All entries must be transcribed exactly, down to the last character.

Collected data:
----------
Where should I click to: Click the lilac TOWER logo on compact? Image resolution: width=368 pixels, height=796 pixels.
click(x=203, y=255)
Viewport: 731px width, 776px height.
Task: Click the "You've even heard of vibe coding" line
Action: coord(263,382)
----------
§ SOLVED EXERCISE
Where should I click to: Click the lilac TOWER logo on compact? Image resolution: width=368 pixels, height=796 pixels.
click(x=203, y=255)
Viewport: 731px width, 776px height.
Task: Click the "You've even heard of vibe coding" line
Action: coord(263,382)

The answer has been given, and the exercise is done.